Reports shall contain a description of programs, expenditures, and
expected or actual results.
(2) The resource mix used to serve its customers by fuel type.
Reports shall contain the contribution of each type of renewable
energy resource with separate categories for those fuels that are
eligible renewable energy resources as defined in Section 399.12,
except that the electricity is delivered to the local publicly owned
electric utility and not a retail seller. Electricity shall be
reported as having been delivered to the local publicly owned
electric utility from an eligible renewable energy resource when the
electricity would qualify for compliance with the renewables
portfolio standard if it were delivered to a retail seller.
(3) The utility's status in implementing a renewables portfolio
standard pursuant to subdivision (a) and the utility's progress
toward attaining the standard following implementation.
(c) This section shall remain in effect only until January 1,
2011, and as of that date is repealed, unless a later enacted
statute, that is enacted before January 1, 2011, deletes or extends
that date.
SEC. 4. Section 399.23 is added to the Public Utilities Code, to
read:
399.23. This article shall remain in effect only until January 1,
2011, and as of that date is repealed, unless a later enacted
statute, that is enacted before January 1, 2011, deletes or extends
that date.
SEC. 5. Section 454.5 of the Public Utilities Code is amended to
read:
454.5. (a) The commission shall specify the allocation of
electricity, including quantity, characteristics, and duration of
electricity delivery, that the Department of Water Resources shall
provide under its power purchase agreements to the customers of each
electrical corporation, which shall be reflected in the electrical
corporation's proposed procurement plan. Each electrical corporation
shall file a proposed procurement plan with the commission not later
than 60 days after the commission specifies the allocation of
electricity.

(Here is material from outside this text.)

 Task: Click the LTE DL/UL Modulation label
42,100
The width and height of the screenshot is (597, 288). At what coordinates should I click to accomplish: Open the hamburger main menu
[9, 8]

The proposed procurement plan shall specify the date
that the electrical corporation intends to resume procurement of
electricity for its retail customers, consistent with its obligation
to serve. After the commission's adoption of a procurement plan, the
commission shall allow not less than 60 days before the electrical
corporation resumes procurement pursuant to this section.
(b) An electrical corporation's proposed procurement plan shall
include, but not be limited to, all of the following:
(1) An assessment of the price risk associated with the electrical
corporation's portfolio, including any utility-retained generation,
existing power purchase and exchange contracts, and proposed
contracts or purchases under which an electrical corporation will
procure electricity, electricity demand reductions, and
electricity-related products and the remaining open position to be
served by spot market transactions.
(2) A definition of each electricity product, electricity-related
product, and procurement related financial product, including support
and justification for the product type and amount to be procured
under the plan.
(3) The duration of the plan.
(4) The duration, timing, and range of quantities of each product
to be procured.
(5) A competitive procurement process under which the electrical
corporation may request bids for procurement-related services,
including the format and criteria of that procurement process.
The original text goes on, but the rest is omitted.